Text to read:

---+---

# How to handle the financial side of things



## KNIFE IN THE HEART (Oct 20, 2011)

My story, I was married for 17 years. Had our ups and downs but I loved my husband dearly. On Nov. 1/10 he told me he didn't love me anymore, he liked me, he cared about me but he didn't love me. I was devastated. I still love him, I still feel he is the love of my life. Everyone said we had a special connection. I found out that he read my journal. I said some very mean, hurtful things about him. I wrote in the journal just when I was really upset and didn't mean what I said. He doesn't understand that. He said he had fallen out of love with me 2 yrs. before he told me. Now I tell him that I'm not sure if I can trust him because he lied to me for those two years. I came into the marriage with assets, he had none. We work together and own a number of assets together. I am trying to decide if I should give him a share of the assets that I brought into the marriage or if we should just split what we earned together. He worked very hard and continues to do so. That's why I'm thinking about giving him extra. At the same time he chose to end the relationship. He says he'll always be my friend but I am trying to distance myself. He is hurt by this. I have to take care of myself right? I have to stop taking care of him and sacrificing myself for him, at my expense right? He is upset because I am changing my mind about some of the things in the separation agreement. But that's being a hypocrite right? He changed his mind about the whole marriage!!


----------



## brokenbythis (Aug 21, 2011)

Unfortunately you won't get to decide what to give him (depending on what state you live in). The court will decide and in most states they split everything down the middle, including any assets you bought to the marriage.

Has he filed for divorce yet? If not.. just stay out of his way, don't bug him, and let the dust settle. Are you both going to start marriage counselling?


----------



## KNIFE IN THE HEART (Oct 20, 2011)

I'm in Canada and have a pre-nup so the before marriage assets will legally stay with me.

He hasn't filed for divorce. And I'm doing counselling but he won't go. He has no faith in counselling at all. For me, it's been a sanity saver.

You are right about staying out of his way. I am just realizing this now. I am so much happier when I don't have to see him. But the stupid thing is I don't want to hurt him by saying I don't want to see him. He is so focussed on being my friend and helping me out with things. And I still have that hope that all of a sudden he will fall in love with me again. Yugh!!! It's so hard doing the right thing! My heart just wants him back!


----------

---+---

Stored data:
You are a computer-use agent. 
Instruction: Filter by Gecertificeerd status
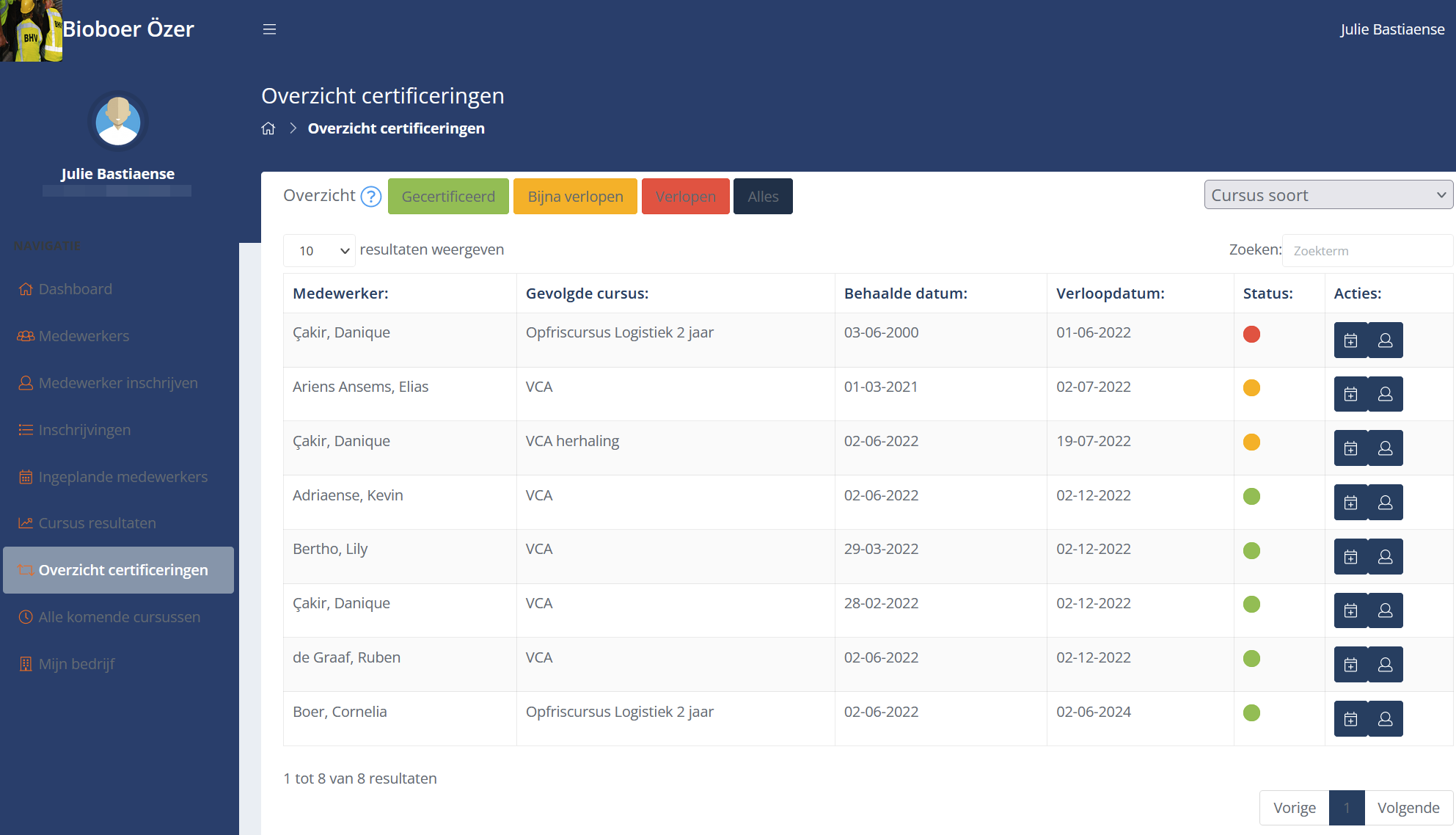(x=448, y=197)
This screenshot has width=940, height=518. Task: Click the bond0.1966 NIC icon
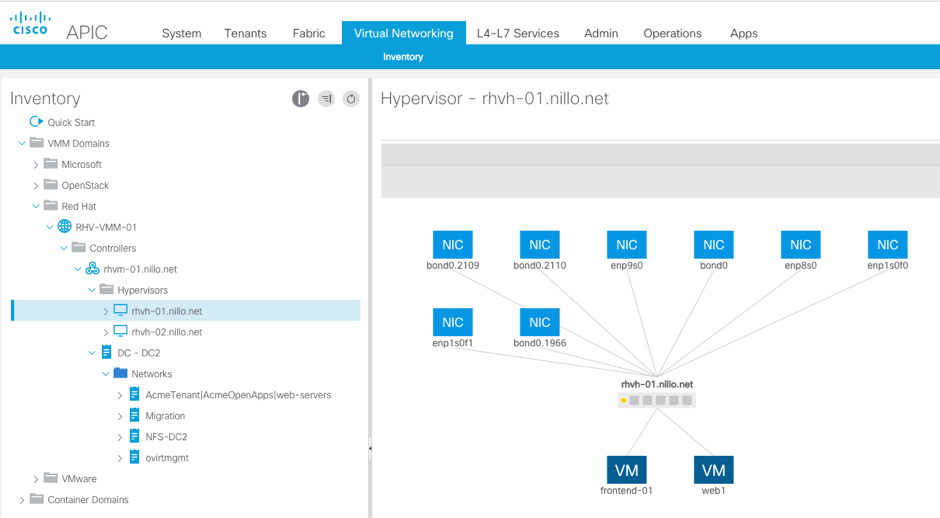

---+---

List of tasks:
• A. According to the thread, which country is the original poster in?
• B. For each statement, say whether it agrees with the thread: (i) The husband said he had fallen out of love two years before saying so. (ii) The husband agreed to attend counselling. (iii) The marriage lasted ten years.
• C. Reproduce the stretch of the thread from "Has he filed" through "wants him back!".
The data above comes from a separate source and has no connection to the thread.

Responses per task:
• A. Canada.

• B.
(i) Yes: "He said he had fallen out of love with me 2 yrs. before he told me."
(ii) No: "And I'm doing counselling but he won't go."
(iii) No: "I was married for 17 years."

• C.
Has he filed for divorce yet? If not.. just stay out of his way, don't bug him, and let the dust settle. Are you both going to start marriage counselling?


----------



## KNIFE IN THE HEART (Oct 20, 2011)

I'm in Canada and have a pre-nup so the before marriage assets will legally stay with me.

He hasn't filed for divorce. And I'm doing counselling but he won't go. He has no faith in counselling at all. For me, it's been a sanity saver.

You are right about staying out of his way. I am just realizing this now. I am so much happier when I don't have to see him. But the stupid thing is I don't want to hurt him by saying I don't want to see him. He is so focussed on being my friend and helping me out with things. And I still have that hope that all of a sudden he will fall in love with me again. Yugh!!! It's so hard doing the right thing! My heart just wants him back!